** start of Document extract **

The Amine carrier method uses amine to adsorb CO₂ first, and alkaline earth metals can react with the saturated amines to form bicarbonate solutions or carbonate compounds. Since the magnesium and calcium in the brine are abundant, brine can be applied to this method. The pH value of brine can be adjusted to a strong base to precipitate magnesium hydroxide and calcium hydroxide for a reaction with amines. The merits of this process are that it does not need too much energy consumption and can produce valuable products. The other method, the modified Solvay process, is the improvement of the Solvay process. The Solvay process is the primary industrial process for producing sodium carbonate, and the ingredients for this are salt and limestone. The Solvay process is related to desalination brine and CO₂ capture because salt can be collected from brine, and it can react with CO₂, H₂O, and NH₃ to generate sodium bicarbonate and ammonium chloride (Equation (1)). Although this process is inexpensive and convenient, ammonia volatilizes easily and is harmful to humans [37]. In this case, calcium hydroxide from desalination brine replaces ammonia to decrease the danger in the process (Equation (2)) [36]. The other advantage of calcium hydroxide is that it can increase the pH value of the system so that the CO₂ can be adsorbed more than the ammonia system.

NaCl + CO₂ + NH₃ + H₂O → NaHCO₃ + NH₄Cl(1)

2NaCl + 2CO₂ + Ca(OH)₂ → 2NaHCO₃ + CaCl₂(2)

** end of Document extract **
** start of Given entries **

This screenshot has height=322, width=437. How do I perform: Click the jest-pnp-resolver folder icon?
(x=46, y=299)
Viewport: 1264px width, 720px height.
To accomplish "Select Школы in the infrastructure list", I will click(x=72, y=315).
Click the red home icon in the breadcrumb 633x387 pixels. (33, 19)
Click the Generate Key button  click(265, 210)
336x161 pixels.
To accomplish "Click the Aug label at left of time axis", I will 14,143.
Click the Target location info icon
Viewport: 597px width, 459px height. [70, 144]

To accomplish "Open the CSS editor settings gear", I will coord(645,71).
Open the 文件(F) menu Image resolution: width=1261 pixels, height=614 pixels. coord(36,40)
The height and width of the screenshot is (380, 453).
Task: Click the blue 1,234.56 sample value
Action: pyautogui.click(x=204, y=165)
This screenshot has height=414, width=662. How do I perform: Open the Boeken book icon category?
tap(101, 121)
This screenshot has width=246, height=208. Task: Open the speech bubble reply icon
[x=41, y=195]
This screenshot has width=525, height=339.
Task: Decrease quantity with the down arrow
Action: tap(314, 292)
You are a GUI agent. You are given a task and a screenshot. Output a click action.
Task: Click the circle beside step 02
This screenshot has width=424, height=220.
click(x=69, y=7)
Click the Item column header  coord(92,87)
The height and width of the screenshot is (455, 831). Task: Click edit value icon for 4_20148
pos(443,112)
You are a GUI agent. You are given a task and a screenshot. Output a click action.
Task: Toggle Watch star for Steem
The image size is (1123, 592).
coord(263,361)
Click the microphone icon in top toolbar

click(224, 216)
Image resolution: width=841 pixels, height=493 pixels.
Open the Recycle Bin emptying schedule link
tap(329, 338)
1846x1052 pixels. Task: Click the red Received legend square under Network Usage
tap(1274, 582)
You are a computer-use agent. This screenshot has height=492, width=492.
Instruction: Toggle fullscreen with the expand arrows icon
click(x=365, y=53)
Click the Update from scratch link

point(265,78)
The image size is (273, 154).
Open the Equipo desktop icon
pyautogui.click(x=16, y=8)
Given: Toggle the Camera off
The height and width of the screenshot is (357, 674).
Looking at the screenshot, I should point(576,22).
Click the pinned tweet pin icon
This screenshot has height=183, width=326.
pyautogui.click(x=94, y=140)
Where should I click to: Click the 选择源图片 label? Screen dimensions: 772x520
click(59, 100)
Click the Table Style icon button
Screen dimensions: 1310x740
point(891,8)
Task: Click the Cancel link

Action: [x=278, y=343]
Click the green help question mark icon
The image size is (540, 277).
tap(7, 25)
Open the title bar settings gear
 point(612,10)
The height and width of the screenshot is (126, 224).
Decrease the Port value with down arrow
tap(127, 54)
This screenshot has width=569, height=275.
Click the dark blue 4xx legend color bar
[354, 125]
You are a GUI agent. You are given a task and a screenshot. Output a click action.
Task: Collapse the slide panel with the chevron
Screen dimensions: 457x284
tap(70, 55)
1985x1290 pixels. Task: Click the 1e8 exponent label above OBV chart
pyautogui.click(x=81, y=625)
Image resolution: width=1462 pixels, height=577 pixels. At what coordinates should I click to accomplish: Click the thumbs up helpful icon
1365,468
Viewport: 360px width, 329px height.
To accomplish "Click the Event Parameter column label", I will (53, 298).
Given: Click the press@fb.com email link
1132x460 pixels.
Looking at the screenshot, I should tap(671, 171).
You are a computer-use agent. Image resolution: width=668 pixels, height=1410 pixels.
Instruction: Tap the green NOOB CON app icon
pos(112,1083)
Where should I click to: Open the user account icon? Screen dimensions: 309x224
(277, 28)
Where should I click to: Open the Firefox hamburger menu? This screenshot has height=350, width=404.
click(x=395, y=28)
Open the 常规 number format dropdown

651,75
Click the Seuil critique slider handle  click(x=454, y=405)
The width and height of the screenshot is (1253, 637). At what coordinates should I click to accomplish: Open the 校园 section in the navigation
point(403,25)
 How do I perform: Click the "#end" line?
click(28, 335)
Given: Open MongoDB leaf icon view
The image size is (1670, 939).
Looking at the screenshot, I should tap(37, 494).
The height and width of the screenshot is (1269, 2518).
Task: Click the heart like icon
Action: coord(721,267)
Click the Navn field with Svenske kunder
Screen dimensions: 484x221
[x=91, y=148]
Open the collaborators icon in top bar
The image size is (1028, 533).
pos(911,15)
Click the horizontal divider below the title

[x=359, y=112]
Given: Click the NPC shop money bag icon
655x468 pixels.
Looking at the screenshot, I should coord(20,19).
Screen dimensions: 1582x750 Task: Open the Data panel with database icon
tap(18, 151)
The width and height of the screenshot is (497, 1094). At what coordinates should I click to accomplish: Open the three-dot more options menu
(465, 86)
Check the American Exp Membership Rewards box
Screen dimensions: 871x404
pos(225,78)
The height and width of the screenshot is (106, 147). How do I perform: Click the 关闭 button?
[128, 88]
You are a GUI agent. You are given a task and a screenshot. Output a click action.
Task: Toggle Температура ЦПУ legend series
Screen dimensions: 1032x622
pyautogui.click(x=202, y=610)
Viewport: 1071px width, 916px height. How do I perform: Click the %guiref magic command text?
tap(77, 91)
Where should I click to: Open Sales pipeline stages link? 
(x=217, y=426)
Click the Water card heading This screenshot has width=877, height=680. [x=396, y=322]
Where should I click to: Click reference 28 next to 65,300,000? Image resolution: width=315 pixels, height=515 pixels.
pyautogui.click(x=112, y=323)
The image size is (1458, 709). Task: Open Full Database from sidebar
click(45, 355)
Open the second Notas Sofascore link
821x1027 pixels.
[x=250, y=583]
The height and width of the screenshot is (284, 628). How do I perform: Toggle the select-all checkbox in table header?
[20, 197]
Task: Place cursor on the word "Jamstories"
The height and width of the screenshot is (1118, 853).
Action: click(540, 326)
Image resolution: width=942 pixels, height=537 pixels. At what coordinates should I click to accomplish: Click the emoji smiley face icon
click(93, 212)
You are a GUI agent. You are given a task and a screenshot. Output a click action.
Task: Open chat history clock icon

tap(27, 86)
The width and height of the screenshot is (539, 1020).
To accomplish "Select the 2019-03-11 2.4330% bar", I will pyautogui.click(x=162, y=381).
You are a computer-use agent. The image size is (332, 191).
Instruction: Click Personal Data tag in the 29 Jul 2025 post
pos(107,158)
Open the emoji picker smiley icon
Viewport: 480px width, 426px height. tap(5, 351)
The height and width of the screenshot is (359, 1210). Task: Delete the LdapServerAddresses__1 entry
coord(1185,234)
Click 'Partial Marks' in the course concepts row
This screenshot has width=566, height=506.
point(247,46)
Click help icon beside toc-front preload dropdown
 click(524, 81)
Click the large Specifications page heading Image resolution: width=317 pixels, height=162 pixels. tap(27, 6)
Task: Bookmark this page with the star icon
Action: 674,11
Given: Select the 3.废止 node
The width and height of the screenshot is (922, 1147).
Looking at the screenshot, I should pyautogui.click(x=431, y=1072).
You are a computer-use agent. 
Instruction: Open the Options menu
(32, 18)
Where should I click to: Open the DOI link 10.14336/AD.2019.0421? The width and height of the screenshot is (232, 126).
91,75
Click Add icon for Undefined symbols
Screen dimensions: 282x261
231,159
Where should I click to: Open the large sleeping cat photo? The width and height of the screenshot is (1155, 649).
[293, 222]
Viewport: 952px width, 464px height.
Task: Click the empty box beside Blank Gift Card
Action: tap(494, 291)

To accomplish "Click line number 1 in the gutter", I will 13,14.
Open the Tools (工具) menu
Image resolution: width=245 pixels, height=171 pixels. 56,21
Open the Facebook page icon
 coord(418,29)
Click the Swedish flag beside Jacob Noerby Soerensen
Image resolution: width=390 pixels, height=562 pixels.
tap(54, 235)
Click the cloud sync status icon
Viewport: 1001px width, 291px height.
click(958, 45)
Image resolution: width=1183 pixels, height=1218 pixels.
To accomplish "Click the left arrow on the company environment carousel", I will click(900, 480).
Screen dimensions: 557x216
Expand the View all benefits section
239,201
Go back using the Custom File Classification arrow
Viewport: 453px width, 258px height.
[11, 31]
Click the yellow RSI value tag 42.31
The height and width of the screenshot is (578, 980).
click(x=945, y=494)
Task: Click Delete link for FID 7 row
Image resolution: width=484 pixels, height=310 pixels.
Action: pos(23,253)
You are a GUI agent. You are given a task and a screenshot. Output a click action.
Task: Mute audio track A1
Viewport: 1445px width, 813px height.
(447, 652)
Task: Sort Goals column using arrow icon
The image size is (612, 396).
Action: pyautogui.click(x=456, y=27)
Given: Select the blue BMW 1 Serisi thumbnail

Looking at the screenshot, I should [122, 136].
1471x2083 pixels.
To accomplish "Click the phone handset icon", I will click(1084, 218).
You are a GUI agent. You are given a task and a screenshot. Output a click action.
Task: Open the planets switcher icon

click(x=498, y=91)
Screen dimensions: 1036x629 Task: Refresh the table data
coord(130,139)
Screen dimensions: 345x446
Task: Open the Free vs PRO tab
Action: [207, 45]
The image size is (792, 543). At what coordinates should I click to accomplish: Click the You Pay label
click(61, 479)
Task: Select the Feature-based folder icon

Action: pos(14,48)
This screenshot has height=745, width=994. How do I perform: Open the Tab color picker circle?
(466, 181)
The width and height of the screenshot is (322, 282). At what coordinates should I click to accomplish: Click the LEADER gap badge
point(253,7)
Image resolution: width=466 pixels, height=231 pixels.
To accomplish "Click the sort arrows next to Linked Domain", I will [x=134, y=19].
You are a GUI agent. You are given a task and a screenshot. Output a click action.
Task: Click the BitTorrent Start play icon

** end of Given entries **

_Tasks and exercises_
a) Translate this sentence from the passage on brine and CO₂ capture into Spanish: "Since the magnesium and calcium in the brine are abundant, brine can be applied to this method."
b) Write the next part of the passage on brine and CO₂ capture, picking up after its final equation.

_Task-by-task answers_
a) Dado que el magnesio y el calcio de la salmuera son abundantes, la salmuera puede aplicarse a este método.

b)
This research used brine for carbon capture and sodium removal through the amine carrier method and the modified Solvay process. Brine would be adjusted to pH 9–14 to precipitate magnesium hydroxide and calcium hydroxide. Magnesium hydroxide would react with saturated amine carriers to produce magnesium bicarbonate solutions. Magnesium carbonate would then be obtained by heating the amine carriers, and the amine carriers could be reused after the magnesium carbonate precipitated. The amine carriers applied in this study were 3-Amino-1-propanol, ethylamine, and diethylenetriamine. The CO₂ saturated adsorption capacity of three amine carriers and the CO₂ saturated adsorption capacity of an optimal amine carrier under different temperatures were surveyed in this study. After adsorbing CO₂ and collecting magnesium carbonate, calcium hydroxide would be used for the modified Solvay process. As shown in Equation (2), sodium bicarbonate would be precipitated, and the precipitation rate concerned the concentration of calcium hydroxide and the contacting temperature. To realize the relationship between them, different concentrations of calcium hydroxide and temperatures of brine would be investigated. After capturing CO₂ and removing sodium, the brine could be released back into the ocean, or other valuable elements such as lithium, rubidium, and cesium could be extracted without the side effect of sodium. In a nutshell, this study combines the amine carrier method and the modified Solvay process. The parameters such as the magnesium hydroxide and calcium hydroxide precipitation rate, saturated CO₂ adsorption capacity of amine carriers, and sodium removal rate were discussed. The detection of magnesium carbonate through methods such as X-ray diffraction (XRD), scanning electron microscopy (SEM), and whiteness analyses were explored as well, in order to confirm its practicality. This research aims to increase the added value of brine and decrease CO₂ emissions simultaneously.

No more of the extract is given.